Work item: Print the data exactly, leaving nothing out.

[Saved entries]
--

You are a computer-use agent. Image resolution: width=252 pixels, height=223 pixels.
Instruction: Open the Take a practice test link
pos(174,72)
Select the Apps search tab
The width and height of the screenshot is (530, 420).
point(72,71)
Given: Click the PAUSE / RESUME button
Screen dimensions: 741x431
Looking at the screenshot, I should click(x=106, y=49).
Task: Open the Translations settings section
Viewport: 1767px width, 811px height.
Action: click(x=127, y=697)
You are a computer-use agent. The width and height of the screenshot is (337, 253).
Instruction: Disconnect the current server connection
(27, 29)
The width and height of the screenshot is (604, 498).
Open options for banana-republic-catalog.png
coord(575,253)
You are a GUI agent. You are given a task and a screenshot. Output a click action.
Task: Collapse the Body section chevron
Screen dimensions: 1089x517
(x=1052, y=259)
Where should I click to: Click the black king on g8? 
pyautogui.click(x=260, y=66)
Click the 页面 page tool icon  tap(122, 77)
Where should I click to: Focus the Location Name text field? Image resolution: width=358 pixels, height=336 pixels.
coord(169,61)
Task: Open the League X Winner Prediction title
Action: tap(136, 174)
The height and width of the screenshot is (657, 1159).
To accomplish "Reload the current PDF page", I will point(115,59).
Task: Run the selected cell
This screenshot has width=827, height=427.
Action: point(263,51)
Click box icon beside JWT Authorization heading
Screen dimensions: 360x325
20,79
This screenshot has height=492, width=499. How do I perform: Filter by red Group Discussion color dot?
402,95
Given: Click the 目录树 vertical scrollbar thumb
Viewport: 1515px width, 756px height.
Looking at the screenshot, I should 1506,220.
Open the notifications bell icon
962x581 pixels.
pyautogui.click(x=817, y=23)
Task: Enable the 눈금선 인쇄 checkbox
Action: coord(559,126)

--

Answer section:
You are a computer-use agent. Image resolution: width=252 pixels, height=223 pixels.
Instruction: Open the Take a practice test link
pos(174,72)
Select the Apps search tab
The width and height of the screenshot is (530, 420).
point(72,71)
Given: Click the PAUSE / RESUME button
Screen dimensions: 741x431
Looking at the screenshot, I should click(x=106, y=49).
Task: Open the Translations settings section
Viewport: 1767px width, 811px height.
Action: click(x=127, y=697)
You are a computer-use agent. The width and height of the screenshot is (337, 253).
Instruction: Disconnect the current server connection
(27, 29)
The width and height of the screenshot is (604, 498).
Open options for banana-republic-catalog.png
coord(575,253)
You are a GUI agent. You are given a task and a screenshot. Output a click action.
Task: Collapse the Body section chevron
Screen dimensions: 1089x517
(x=1052, y=259)
Where should I click to: Click the black king on g8? 
pyautogui.click(x=260, y=66)
Click the 页面 page tool icon  tap(122, 77)
Where should I click to: Focus the Location Name text field? Image resolution: width=358 pixels, height=336 pixels.
coord(169,61)
Task: Open the League X Winner Prediction title
Action: tap(136, 174)
The height and width of the screenshot is (657, 1159).
To accomplish "Reload the current PDF page", I will point(115,59).
Task: Run the selected cell
This screenshot has width=827, height=427.
Action: point(263,51)
Click box icon beside JWT Authorization heading
Screen dimensions: 360x325
20,79
This screenshot has height=492, width=499. How do I perform: Filter by red Group Discussion color dot?
402,95
Given: Click the 目录树 vertical scrollbar thumb
Viewport: 1515px width, 756px height.
Looking at the screenshot, I should 1506,220.
Open the notifications bell icon
962x581 pixels.
pyautogui.click(x=817, y=23)
Task: Enable the 눈금선 인쇄 checkbox
Action: coord(559,126)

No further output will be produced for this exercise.